Donald Trump's senior team allowed an outside entity to access internal information through fake email contacts, despite Trump's campaign built on exploiting fears about Hillary Clinton's emails.
Several members of the Trump White House compromised the security of their emails by sending internal information to a British email prankster, less than a year after a presidential campaign filled with false attacks on Hillary Clinton and her emails.
CNN reports that key figures in the Trump administration were convinced by the scam.
Tom Bossert, who serves as an official adviser to the Department of Homeland Security on cybersecurity, fell for the prankster's invitation to a party from "Jared Kushner," and even offered his personal email address to the fake Kushner.
That's especially noteworthy considering the incessant attacks from Trump and the Republican Party about Hillary Clinton's use of private email.
The prankster also was able to solicit an angry retort from then-communications director Anthony Scaramucci by pretending to be the now-former White House chief of staff Reince Priebus complaining about Scaramucci plotting to have him removed from his position. In response to the fake Priebus email, Scaramucci wrote, "You know what you did. We all do. Even today. But rest assured we were prepared. A Man would apologize."
Scaramucci also fell for an email pretending to be Jon Huntsman, Trump's pick for ambassador to Russia. Huntsman himself fell for a fake email pretending to come from Eric Trump.
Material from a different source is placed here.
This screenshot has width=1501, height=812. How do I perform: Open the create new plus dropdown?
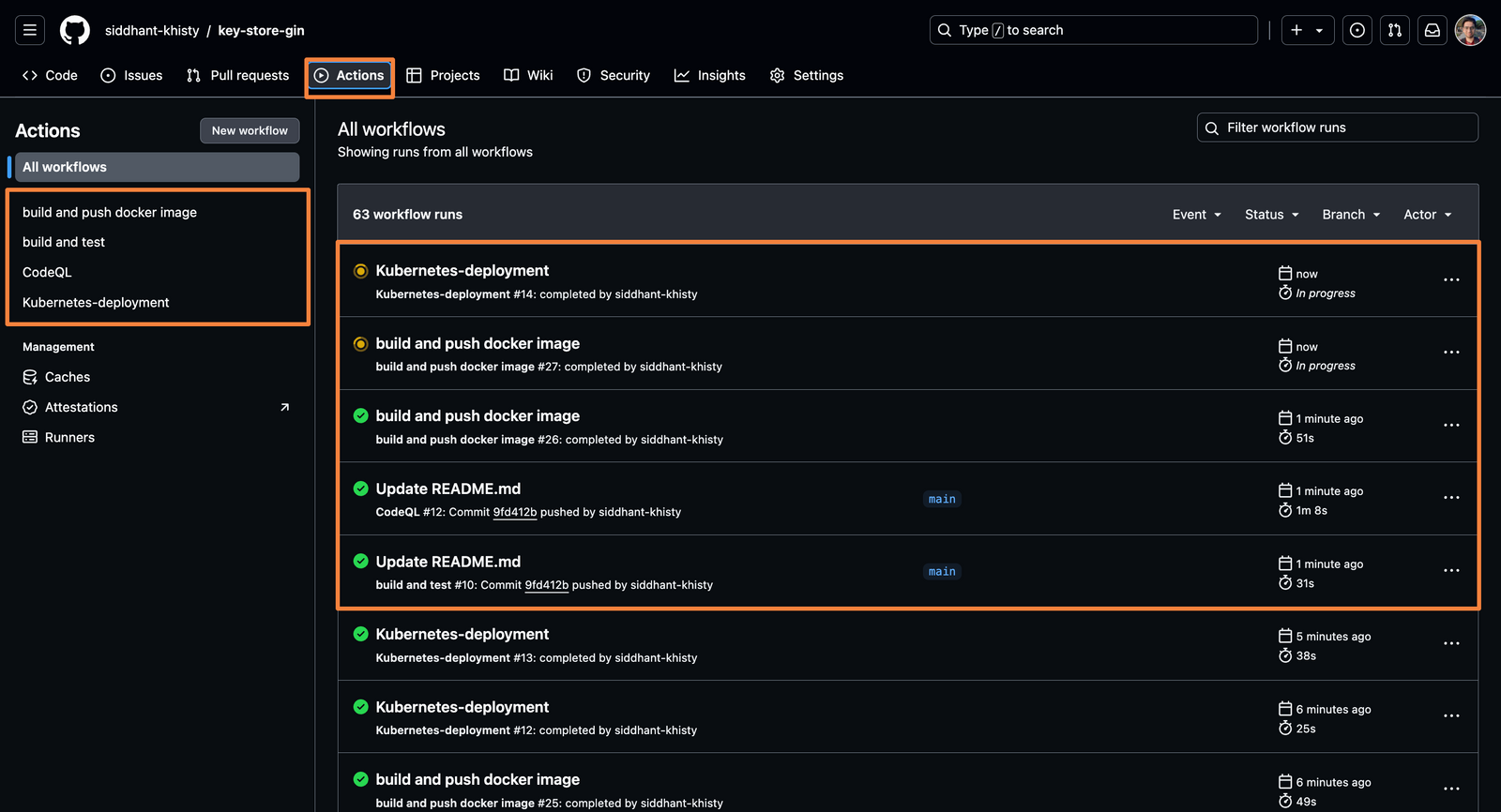(x=1307, y=30)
And Eric Trump believed the fake email connection as well, though he eventually realized it was a fake.
Cybersecurity experts told CNN that the scam the Trump team fell for followed the pattern of other dangerous intrusions where gaining trust via email is a prelude to more serious hacking.
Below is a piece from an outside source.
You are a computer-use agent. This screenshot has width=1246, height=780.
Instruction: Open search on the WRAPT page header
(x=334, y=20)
The breach comes after Trump and his allies rode the hobby horse of criticism against Clinton for operating a private email server throughout the 2016 election — and even into Trump's presidency. Unlike the Trump team, Clinton's emails were never compromised by outside forces.
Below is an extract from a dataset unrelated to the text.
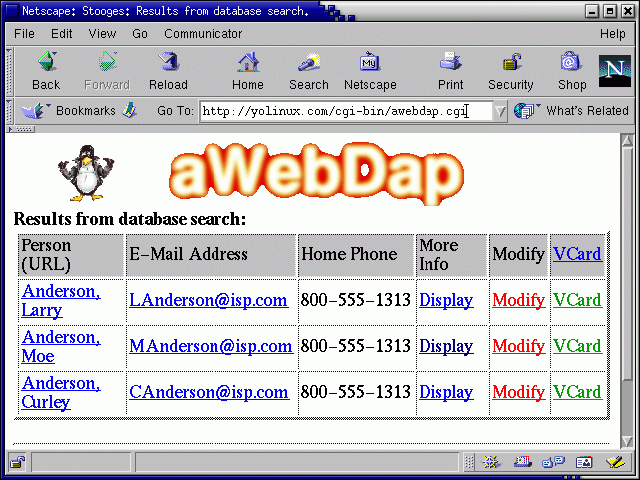Open the Bookmarks dropdown menu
Trump attacked Clinton for "extreme carelessness" with her emails, but it was his assortment of feuding henchmen and hangers-on who were so driven by their unprofessional hatred of each other that they gave up internal information to an outsider.
The episode raises more questions about how the administration has been handing out access to classified status for Trump's lieutenants and family members, and how they not only profit from that access, but have now shown themselves to be extremely vulnerable to divulging that information.
The mainstream media was obsessed with Clinton's emails, but the facts have shown, time and time again, the real security risk is Trump.